A Barcellona vince il toro

La Catalogna ha approvato una legge che bandisce il cruento spettacolo delle corride in tutta la regione. Tra il plauso degli animalisti e le polemiche di molti spagnoli.

"Ma la tradizione taurina è parte della cultura catalana"

30/07/2010
Rafael Vallbona, scrittore e giornalista di Barcellona.
Rafael Vallbona, scrittore e giornalista di Barcellona.

«Chiariamo una cosa: i tori fanno parte della nostra tradizione». Rafael Vallbona è un osservatore acuto e attento della cultura, del costume catalano e di tutto ciò che succede in questa regione. Animo profondamente catalano, nato a Barcellona cinquant'anni fa (città della quale è innamorato) Vallbona è giornalista, scrittore, autore per la Tv, docente universitario, appassionato ciclista. Nei suoi libri ha spesso raccontato la vita della capitale catalana (come nel romanzo Grácia, l'anima di Barcellona) e ora sta partecipando a un programma per la televisione locale Carreteres segundaries, nel quale segue e presenta itinerari catalani percorsi in bicicletta.

«Ho un pensiero molto chiaro sulla questione delle corride, ma partendo da un punto di vista logico, non politico o ideologico», spiega Vallbona. «E' innegabile che la corrida fa parte della cultura catalana e chi dice il contrario mente alla storia. La plaza de toros più antica di Spagna è la plaza de Olot a Girona (che adesso è chiusa). Questo vuol dire chiaramente che la tradizione taurina in Catalogna è molto antica. Altro fatto rilevante: negli anni Venti a Barcellona c'erano ben tre arene - oltre alla Monumental, l'unica rimasta fino a oggi, ce n'era una alla Barceloneta, il quartiere dei pescatori, e un'altra a plaza de España - e tutte e tre funzionavano regolarmente.

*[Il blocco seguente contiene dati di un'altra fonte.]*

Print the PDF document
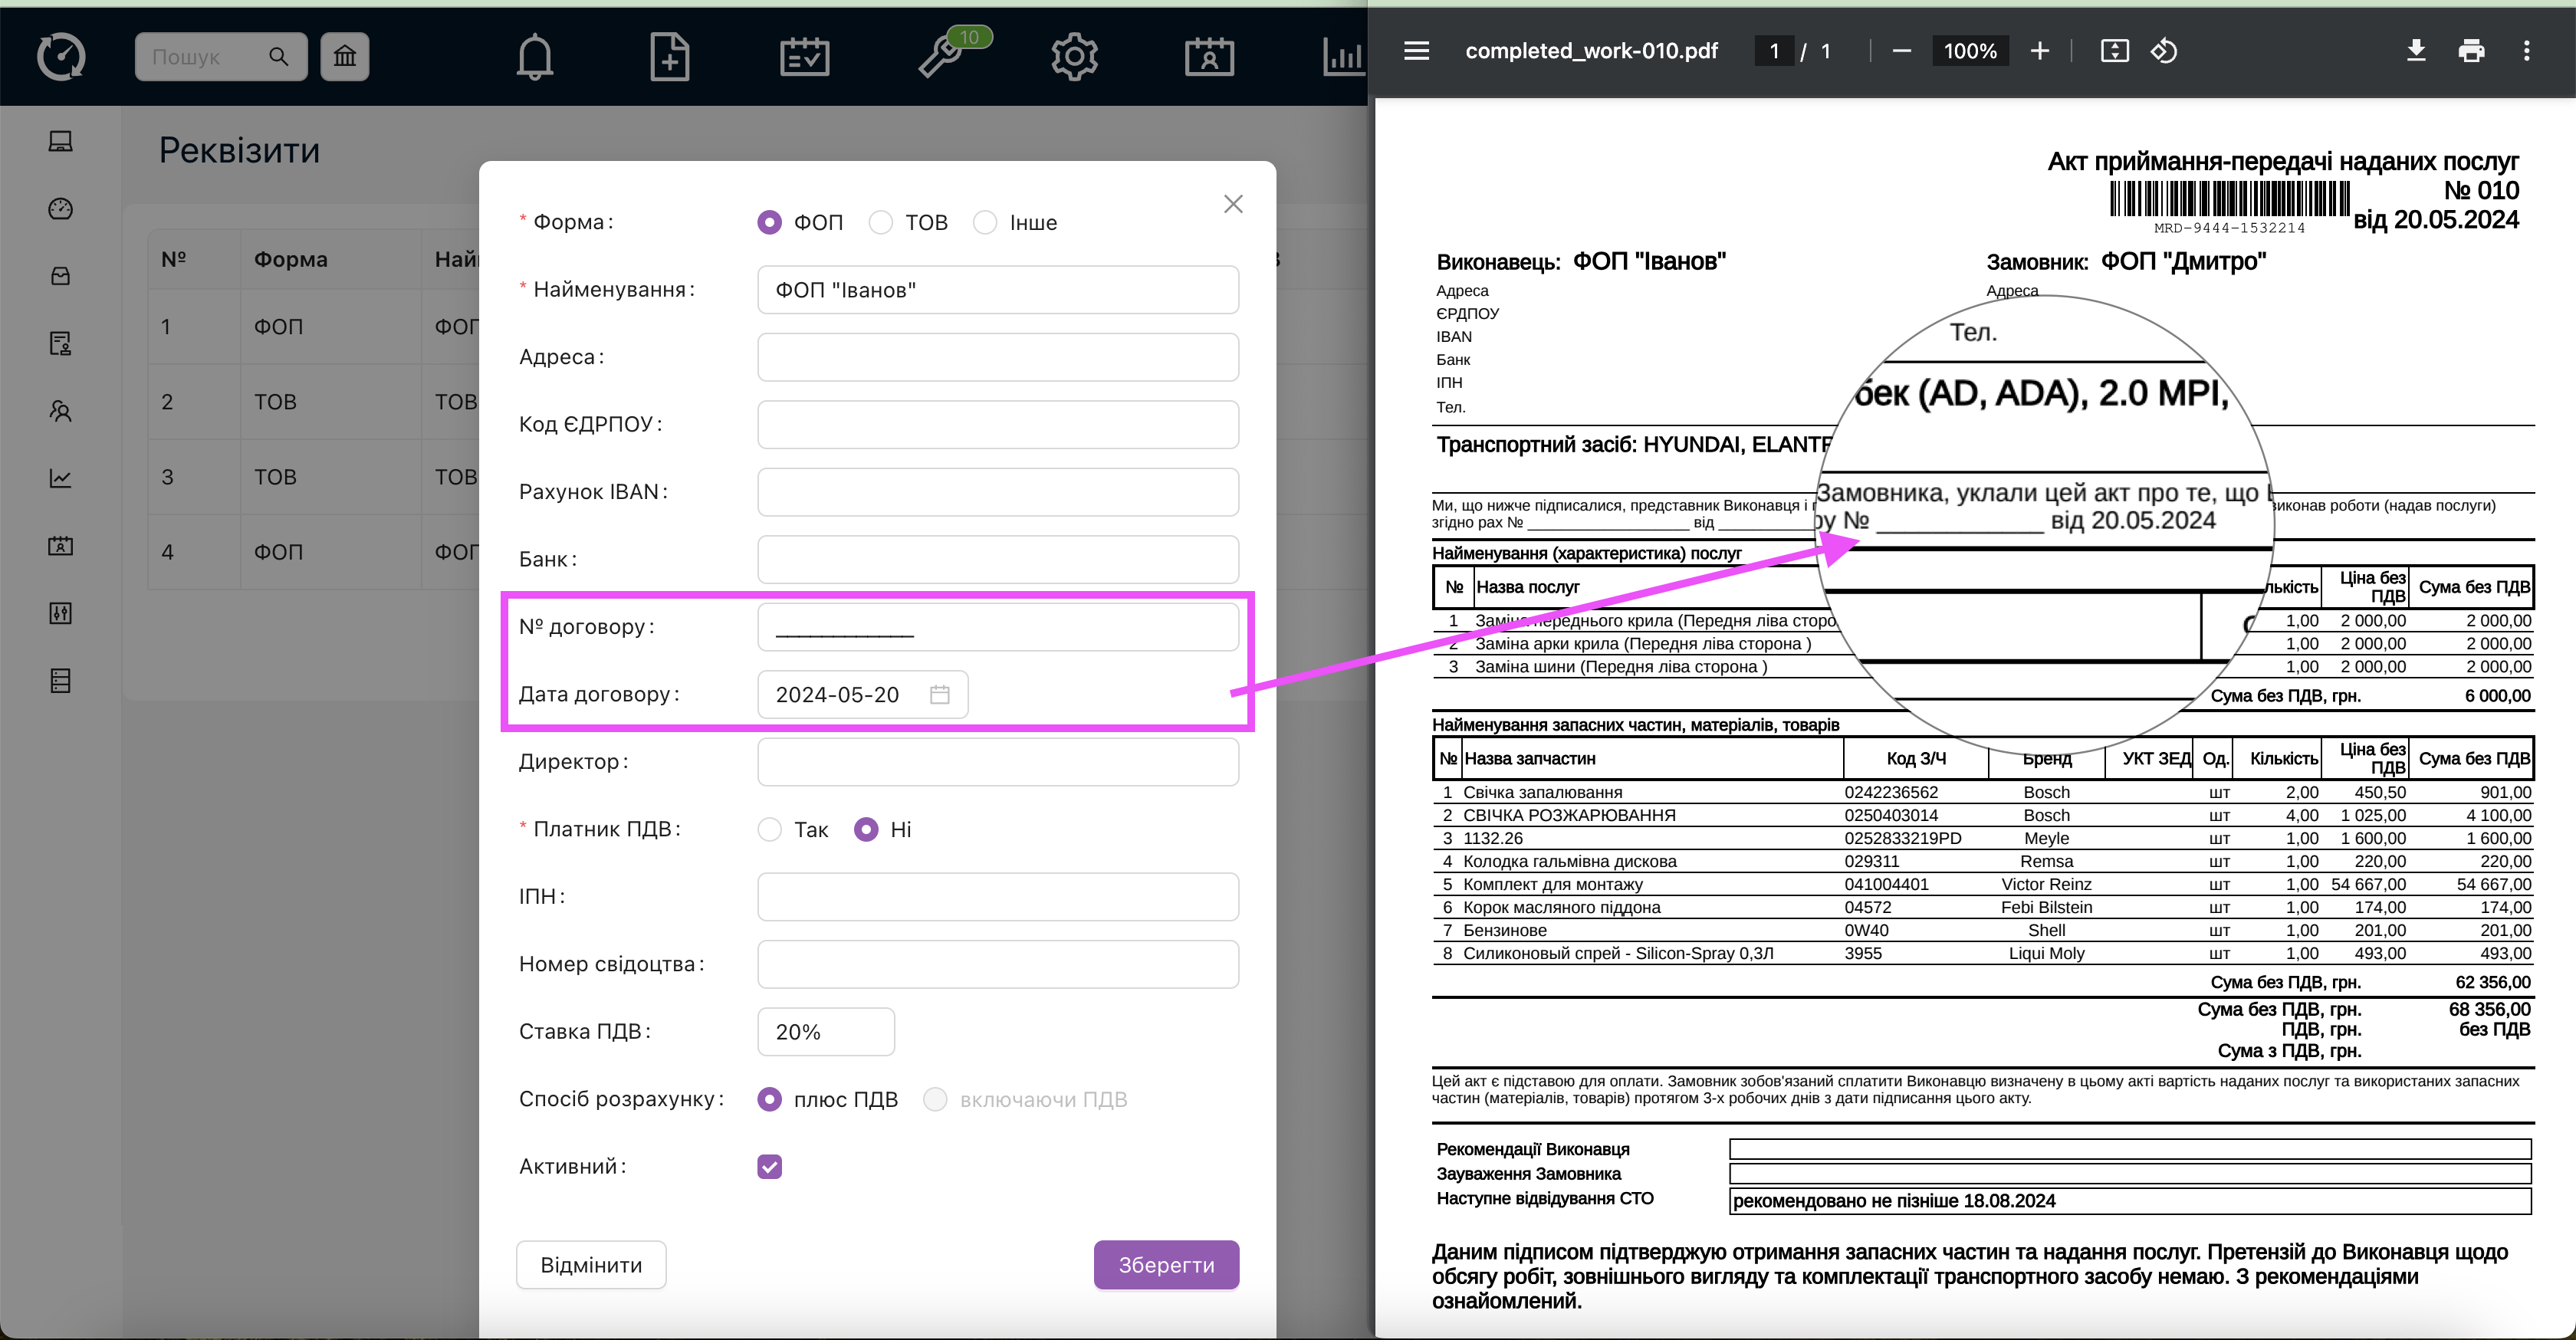 coord(2471,51)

Questo ci fa capire quanto fosse grande la passione dei catalani per i tori». E fra i grandi aficionados delle corride, ricorda Vallbona, molti erano intellettuali e artisti catalani, fra loro gli scrittori Santiago Russinyol ed Eugeni D'Ors. 

«Precisato questo punto», continua Vallbona, «ora va detto che oggi il mondo si è evoluto abbastanza per arrivare a una forma di rispetto verso tutti gli esseri viventi. Credo che tutti - cristiani, musulmani, atei, agnostici... - concordino su un punto: che l'essere umano ha il dovere di rispettare sé stesso e tutto il mondo che lo circonda. La mia conclusione è che, nel XXI secolo e al punto al quale l'umanità è arrivata, una pratica come la corrida deve essere abolita. Prendere un animale e torturarlo fino alla morte davanti al pubblico è incivile. E' una tradizione, lo abbiamo detto; ma anche lo schiavismo dei secoli scorsi era una tradizione, ed è stata abolita, grazie a Dio. Non ho niente contro in toreri, sono persone che si guadagno da vivere, però la civiltà occidentale deve abolire queste pratiche».

Secondo lo scrittore, però, il Parlamento della Catalogna ha commesso un errore: andare a legiferare, e sollevare un polverone politico, su un tema che nel giro di pochi anni si sarebbe comunque consumato da solo. «In Catalogna la corrida come spettacolo stava già praticamente scomparendo. In tutta le regione era rimasta attiva soltanto la plaza Monumental, che durante l'estate si riempie di turisti; tutte le plazas de toros che negli anni '60 erano state aperte per i turisti sono state chiuse da tempo. Bastava solo aspettare ancora cinque anni, e il problema si sarebbe risolto da solo».